Upon the fence above him,
clad in a crimson petticoat, his monkey
sat munching greedily the dusty leaves
of a syringa bush; a leathern collar
drawn backwards by its heavy chain bit deep
into her throat.
Hearing me pass, the man
stirred, wiped his face, and asked me for some
water.
He took one sip to see whether the drink
was not too cold, then placed a saucerful
upon the bench, and, instantly, the monkey
slipped down and clasped the saucer with both
hands
dipping her thumbs; then, on all fours, she drank,
her elbows pressed against the bench, her chin
touching the boards, her backbone arching higher
than her bald head. Thus, surely, did Darius
bend to a puddle on the road when fleeing
from Alexander's thundering phalanges.
When the last drop was sucked the monkey swept
the saucer off the bench, and raised her head,
and offered me her black wet little hand.
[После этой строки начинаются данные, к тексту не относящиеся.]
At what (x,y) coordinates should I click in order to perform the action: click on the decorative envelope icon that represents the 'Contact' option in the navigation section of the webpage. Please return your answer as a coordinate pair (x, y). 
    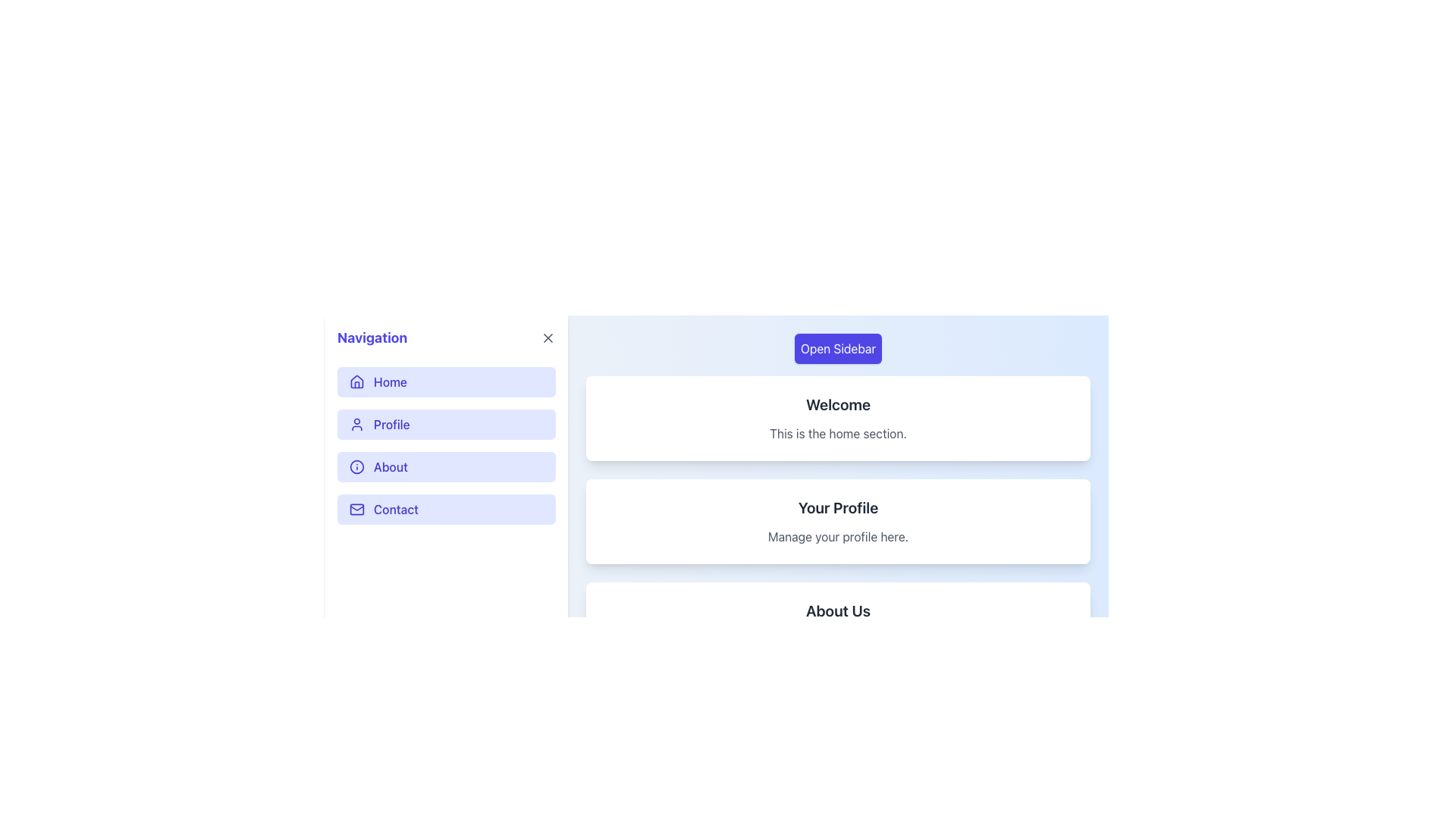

Oh, I have pressed the fingers of great poets,
leaders of men, fair women, but no hand
had ever been so exquisitely shaped
nor had touched mine with such a thrill of kinship,
and no man's eyes had peered into my soul
with such deep wisdom . . . Legends of lost ages
awoke in me thanks to that dingy beast
and suddenly I saw life in its fullness
and with a rush of wind and wave and worlds
the organ music of the universe
boomed in my ears, as it had done before
in immemorial woodlands.
And the Serb
then went his way thumping his tambourine;
on his left shoulder, like an Indian prince
upon an elephant, his monkey swayed.
A huge incarnadine but sunless sun
hung in a milky haze. The sultry summer
flowed endlessly upon the wilting wheat.
That day the war broke out, that very day.